Choosing in practice — a worked example

You’re fixing a bug where audio clips don’t trigger when transport starts before the clip’s onset. Here’s how the modes stack up:
  • Mode 1 (Rust tests). Yes — write a test in songbird-engine that builds a session with a clip at bar 3, calls transport.play() from bar 1, drives process() for enough frames to reach bar 3, and asserts the clip emitted audio. This is where the bug lives, so this is where the regression test goes. Fast, deterministic, catches the regression.
  • Mode 2 (WebSocket tap). Optional — could write a tap that does the same flow over WS and asserts on transport:position + a meter event. But the bug isn’t on the boundary, so this would just be a second copy of the Rust test with more moving parts. Skip.

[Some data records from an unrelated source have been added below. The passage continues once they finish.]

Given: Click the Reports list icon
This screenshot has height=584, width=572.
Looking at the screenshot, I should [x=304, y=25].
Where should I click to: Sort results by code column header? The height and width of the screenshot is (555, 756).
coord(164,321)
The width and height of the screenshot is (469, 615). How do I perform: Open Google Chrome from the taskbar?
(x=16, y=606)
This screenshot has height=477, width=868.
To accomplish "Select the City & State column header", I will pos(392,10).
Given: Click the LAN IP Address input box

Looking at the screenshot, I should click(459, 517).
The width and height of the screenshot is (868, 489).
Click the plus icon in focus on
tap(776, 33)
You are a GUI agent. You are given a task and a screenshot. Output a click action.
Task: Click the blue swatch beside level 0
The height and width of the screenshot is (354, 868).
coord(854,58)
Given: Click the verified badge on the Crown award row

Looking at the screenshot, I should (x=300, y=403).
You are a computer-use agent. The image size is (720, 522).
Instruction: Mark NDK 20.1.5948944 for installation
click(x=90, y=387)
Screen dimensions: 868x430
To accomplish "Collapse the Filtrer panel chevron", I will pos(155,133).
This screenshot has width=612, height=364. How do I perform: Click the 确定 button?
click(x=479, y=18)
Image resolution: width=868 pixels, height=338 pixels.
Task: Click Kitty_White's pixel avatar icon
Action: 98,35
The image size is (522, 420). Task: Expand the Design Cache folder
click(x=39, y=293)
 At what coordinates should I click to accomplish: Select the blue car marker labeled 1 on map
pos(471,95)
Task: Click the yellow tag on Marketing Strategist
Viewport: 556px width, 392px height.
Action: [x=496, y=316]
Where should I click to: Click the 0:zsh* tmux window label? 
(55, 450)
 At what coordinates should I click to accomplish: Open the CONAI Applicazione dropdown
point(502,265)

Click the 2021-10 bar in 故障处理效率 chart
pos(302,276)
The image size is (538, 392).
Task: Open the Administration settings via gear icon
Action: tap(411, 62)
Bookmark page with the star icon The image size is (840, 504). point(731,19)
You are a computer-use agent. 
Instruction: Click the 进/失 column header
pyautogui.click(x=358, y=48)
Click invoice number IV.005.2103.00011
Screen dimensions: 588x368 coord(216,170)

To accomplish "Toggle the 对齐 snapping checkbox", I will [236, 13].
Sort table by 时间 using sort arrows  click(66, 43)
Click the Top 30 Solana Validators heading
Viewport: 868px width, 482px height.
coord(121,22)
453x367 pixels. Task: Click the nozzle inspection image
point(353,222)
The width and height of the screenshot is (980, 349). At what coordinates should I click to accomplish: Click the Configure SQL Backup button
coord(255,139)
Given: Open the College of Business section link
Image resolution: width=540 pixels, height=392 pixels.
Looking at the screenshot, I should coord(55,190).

  • Mode 3 (Vitest). No — the React side renders whatever the engine emits; if the engine emits the wrong samples, no component test catches it. Skip.
  • Mode 4 (agent-browser). Only if you also changed the UI’s transport controls or playhead rendering. For an engine-only fix, this would just be a slow screenshot of a working DAW. Skip unless the user asked.
Result: one Rust test, ~50 lines, done in seconds. The other three modes would each add cost without adding signal.